The situation in Africa is grim.
South Sudan, scene of endless conflict between political factions, led the list of nations with the greatest number of people forced to leave that country in 2021 - nearly 112,500, according to the Norwegian Refugee Council (NRC). Central African Republic was second on that list, with nearly 102 ,000 people exiting that nation.
While the NRC listed Syria as third, and Afghanistan fourth, Cameroon was fifth-highest at nearly 46,000. The Democratic Republic of Congo followed with just over 35,000 external refugees, and Somalia came in seventh at 34,500 and Nigeria eighth with 31,500.

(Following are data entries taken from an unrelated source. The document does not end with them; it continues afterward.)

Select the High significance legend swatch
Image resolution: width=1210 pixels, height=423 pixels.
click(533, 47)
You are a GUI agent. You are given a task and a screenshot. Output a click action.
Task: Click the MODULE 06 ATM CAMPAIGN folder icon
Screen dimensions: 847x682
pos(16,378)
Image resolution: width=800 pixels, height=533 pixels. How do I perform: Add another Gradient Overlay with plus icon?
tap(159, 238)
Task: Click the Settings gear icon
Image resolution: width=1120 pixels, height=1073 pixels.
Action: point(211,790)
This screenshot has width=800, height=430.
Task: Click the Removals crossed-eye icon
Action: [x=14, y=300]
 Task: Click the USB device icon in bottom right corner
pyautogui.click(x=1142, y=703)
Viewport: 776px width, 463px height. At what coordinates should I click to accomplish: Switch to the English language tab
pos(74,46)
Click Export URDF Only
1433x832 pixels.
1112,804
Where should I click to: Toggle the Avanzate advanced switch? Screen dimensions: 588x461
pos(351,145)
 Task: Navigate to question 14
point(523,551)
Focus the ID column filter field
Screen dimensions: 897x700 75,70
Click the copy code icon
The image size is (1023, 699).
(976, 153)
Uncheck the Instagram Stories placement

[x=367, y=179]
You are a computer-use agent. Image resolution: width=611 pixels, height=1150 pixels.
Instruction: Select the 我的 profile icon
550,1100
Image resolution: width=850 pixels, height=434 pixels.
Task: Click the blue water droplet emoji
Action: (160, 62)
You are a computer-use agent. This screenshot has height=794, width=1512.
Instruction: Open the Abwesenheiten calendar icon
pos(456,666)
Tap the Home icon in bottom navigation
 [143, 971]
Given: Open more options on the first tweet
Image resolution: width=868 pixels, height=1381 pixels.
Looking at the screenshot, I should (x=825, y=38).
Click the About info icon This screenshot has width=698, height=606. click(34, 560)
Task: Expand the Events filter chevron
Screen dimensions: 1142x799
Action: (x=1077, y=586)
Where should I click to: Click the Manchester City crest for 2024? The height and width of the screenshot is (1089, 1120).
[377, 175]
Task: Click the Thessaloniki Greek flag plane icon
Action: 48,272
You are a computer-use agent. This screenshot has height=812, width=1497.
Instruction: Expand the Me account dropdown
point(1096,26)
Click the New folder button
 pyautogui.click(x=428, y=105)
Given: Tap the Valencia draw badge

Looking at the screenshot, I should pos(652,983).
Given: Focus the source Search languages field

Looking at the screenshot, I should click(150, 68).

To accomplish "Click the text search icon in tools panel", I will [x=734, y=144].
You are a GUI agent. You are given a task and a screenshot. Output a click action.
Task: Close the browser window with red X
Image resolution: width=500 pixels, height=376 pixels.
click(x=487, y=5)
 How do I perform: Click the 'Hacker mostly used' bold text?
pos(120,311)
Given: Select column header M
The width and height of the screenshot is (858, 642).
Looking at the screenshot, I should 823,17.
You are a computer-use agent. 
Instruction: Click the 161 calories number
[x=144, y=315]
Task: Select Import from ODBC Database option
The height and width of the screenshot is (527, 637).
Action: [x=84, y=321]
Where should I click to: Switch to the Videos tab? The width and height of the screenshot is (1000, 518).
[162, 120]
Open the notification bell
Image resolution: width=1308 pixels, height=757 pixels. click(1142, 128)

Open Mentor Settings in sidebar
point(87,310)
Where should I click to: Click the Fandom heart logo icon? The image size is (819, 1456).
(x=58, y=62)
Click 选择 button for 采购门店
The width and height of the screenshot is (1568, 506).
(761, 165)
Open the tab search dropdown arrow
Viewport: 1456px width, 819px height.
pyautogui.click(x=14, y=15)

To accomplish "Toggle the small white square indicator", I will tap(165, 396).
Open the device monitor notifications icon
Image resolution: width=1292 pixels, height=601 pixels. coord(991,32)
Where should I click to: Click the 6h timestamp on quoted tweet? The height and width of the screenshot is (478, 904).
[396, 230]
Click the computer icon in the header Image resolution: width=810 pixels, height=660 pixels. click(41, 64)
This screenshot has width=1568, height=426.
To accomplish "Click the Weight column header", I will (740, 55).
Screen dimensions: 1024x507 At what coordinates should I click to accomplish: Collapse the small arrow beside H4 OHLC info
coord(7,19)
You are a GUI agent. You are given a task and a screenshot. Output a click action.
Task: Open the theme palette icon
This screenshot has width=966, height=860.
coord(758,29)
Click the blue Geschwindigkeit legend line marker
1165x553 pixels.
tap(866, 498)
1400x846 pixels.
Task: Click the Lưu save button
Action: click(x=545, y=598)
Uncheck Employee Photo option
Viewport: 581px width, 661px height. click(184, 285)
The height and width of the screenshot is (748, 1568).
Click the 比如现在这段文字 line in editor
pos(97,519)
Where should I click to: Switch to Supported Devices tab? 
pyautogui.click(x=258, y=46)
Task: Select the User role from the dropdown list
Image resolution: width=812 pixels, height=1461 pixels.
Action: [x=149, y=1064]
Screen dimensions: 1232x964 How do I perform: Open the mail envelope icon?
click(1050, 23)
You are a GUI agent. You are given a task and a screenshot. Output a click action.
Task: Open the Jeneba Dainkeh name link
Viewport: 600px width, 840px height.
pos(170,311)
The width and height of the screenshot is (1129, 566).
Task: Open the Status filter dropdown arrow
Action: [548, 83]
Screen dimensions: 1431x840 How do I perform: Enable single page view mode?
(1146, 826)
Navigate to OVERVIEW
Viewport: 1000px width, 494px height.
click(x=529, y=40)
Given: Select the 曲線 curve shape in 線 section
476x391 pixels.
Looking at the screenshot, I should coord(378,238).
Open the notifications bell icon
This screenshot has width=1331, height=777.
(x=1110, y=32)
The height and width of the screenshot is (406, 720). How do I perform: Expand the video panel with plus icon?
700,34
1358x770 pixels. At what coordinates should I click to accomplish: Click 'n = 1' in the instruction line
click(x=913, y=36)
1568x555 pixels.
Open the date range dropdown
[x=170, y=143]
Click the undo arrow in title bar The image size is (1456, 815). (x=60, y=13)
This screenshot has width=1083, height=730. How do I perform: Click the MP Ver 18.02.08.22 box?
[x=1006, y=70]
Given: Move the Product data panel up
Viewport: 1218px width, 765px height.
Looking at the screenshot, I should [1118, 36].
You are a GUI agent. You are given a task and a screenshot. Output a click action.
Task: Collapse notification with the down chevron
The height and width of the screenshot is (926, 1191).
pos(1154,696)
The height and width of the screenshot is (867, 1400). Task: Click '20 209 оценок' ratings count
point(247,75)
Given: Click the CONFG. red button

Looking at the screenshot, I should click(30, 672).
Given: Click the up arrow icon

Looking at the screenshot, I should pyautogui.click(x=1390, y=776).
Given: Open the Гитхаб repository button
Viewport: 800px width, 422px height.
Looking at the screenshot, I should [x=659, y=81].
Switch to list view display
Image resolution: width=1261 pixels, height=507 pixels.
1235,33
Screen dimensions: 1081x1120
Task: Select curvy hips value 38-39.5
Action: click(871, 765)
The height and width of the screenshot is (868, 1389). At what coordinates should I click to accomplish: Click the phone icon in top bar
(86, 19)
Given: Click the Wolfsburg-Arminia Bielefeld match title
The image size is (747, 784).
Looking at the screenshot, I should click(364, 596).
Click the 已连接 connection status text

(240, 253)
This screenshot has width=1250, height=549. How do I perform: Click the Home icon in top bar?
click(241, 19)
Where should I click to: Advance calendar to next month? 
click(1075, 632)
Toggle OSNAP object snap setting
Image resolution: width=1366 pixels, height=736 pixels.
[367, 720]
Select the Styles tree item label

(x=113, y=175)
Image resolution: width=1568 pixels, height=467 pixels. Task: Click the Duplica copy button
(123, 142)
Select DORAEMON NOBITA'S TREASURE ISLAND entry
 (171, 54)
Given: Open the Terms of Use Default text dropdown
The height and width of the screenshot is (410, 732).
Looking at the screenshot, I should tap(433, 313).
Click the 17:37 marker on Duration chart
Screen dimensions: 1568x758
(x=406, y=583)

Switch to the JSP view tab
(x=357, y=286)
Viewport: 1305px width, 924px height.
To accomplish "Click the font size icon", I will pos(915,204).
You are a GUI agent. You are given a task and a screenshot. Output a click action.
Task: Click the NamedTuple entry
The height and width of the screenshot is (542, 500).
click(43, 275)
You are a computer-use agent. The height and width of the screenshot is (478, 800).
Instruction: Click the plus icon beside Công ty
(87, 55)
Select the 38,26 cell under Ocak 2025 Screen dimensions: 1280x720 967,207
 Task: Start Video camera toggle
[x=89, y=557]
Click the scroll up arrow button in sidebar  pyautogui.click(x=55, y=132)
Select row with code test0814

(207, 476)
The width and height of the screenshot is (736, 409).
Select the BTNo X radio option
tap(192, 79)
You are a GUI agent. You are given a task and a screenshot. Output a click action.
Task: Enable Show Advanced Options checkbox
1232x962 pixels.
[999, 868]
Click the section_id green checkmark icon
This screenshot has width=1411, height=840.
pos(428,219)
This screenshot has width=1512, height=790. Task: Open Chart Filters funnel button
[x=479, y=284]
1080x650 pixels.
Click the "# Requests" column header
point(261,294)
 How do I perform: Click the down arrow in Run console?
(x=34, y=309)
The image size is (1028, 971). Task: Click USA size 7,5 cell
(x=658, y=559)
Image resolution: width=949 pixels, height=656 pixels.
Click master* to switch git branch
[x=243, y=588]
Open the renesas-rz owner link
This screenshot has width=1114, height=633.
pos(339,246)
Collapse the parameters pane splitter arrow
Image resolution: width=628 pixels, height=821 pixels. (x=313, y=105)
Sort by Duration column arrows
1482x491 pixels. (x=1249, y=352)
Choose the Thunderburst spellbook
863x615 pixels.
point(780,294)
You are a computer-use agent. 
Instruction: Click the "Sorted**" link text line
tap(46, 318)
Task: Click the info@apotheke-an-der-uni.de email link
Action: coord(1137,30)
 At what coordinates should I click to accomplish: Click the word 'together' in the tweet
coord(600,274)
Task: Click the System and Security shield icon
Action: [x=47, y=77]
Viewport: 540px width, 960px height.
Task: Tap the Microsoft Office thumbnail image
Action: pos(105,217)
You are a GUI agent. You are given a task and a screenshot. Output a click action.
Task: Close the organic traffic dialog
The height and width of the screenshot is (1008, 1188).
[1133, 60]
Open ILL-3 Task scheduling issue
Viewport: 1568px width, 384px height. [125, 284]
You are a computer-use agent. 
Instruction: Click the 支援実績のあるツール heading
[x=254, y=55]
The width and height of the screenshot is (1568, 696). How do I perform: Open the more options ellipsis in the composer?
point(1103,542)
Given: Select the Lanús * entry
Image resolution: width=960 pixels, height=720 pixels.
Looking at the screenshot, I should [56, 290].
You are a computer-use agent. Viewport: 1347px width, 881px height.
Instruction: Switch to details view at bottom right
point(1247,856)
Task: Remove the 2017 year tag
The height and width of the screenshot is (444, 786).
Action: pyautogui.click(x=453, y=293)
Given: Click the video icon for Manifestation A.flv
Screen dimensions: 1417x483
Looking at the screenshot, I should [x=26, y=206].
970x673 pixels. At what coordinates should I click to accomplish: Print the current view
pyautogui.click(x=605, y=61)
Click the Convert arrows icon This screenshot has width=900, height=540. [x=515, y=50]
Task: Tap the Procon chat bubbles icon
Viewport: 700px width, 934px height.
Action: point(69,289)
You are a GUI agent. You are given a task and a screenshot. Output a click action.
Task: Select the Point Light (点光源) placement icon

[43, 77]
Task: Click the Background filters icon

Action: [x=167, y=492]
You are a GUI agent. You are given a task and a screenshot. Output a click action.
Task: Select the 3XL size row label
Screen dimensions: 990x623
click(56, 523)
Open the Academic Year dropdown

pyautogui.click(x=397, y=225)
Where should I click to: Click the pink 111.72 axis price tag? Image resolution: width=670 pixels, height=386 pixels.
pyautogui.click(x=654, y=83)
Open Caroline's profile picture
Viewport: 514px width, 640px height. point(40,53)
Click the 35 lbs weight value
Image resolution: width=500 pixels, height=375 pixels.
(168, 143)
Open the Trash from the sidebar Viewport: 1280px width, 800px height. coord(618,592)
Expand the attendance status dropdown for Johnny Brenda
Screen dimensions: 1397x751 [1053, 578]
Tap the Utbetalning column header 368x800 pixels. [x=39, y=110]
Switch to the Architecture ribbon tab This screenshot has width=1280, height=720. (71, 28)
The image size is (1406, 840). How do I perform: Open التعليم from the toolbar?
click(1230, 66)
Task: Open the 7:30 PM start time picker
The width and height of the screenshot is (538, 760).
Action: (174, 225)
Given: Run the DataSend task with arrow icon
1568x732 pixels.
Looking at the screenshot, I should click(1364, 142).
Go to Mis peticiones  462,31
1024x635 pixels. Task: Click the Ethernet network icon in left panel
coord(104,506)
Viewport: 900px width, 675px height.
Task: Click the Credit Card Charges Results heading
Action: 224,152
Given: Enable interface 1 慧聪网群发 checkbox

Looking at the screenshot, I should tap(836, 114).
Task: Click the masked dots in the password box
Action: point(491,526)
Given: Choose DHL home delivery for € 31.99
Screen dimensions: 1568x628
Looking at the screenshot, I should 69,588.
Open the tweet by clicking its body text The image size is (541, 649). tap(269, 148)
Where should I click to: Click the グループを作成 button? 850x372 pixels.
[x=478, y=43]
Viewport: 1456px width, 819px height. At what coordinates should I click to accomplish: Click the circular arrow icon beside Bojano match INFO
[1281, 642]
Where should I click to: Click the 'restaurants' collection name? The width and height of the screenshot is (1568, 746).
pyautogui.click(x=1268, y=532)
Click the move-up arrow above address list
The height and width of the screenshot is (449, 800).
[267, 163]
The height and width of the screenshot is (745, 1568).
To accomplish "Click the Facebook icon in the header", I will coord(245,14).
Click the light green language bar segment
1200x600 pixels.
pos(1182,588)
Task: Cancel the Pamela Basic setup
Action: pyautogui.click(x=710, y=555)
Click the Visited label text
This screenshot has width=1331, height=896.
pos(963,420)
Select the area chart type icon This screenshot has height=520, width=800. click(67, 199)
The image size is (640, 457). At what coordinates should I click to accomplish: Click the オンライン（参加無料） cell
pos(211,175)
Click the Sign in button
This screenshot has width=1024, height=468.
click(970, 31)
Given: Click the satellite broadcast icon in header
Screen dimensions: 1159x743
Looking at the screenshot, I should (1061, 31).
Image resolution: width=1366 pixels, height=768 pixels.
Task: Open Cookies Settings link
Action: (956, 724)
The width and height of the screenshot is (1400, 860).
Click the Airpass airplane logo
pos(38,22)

As for internally displaced people, Syria tops the NRC tally with some 6.6 million people driven from home but still within its borders. But Ethiopia had the greatest number of new IDPs in 2021, with over five million due to renewed Tigray violence.
DRC was second highest on the NRC IDP list, with over 5.3 million. It also came in second on the new 2021 IDP rankings, with over 2.7 million forced from home..
Burkina Faso was fourth on the newly displaced list for 2021, and with conflict continuing there this year, that total is expected to soar. Somalia was next on the newly displaced list, with Sudan and South Sudan coming in ninth and tenth, respectively.
The NRC says that four out of ten refugees worldwide are children.
The UNHCR refugee report spotlighted Nzeda Ndrodza Alphosine, an IDP who had to flee her home in DRC’s Ituri Province in 2019 in the face of militia violence.
She is quoted as saying “I was able to earn a living. I paid my children’s school fees and was able to give them whatever they needed.”
Now, she says, “I feel dejected. I don’t know what to do. There’s hunger, and we have very little to eat here. I feel sad about my children.”
Her story is one that could be repeated in many places, in many languages.
UNHCR High Commissioner Filippo Grandi is quoted in the report with a call for global concern and response.
“Either the international community comes together to take action to address this human tragedy, resolve conflicts, and find lasting solutions,“ Grandi states, “or this terrible trend will continue.”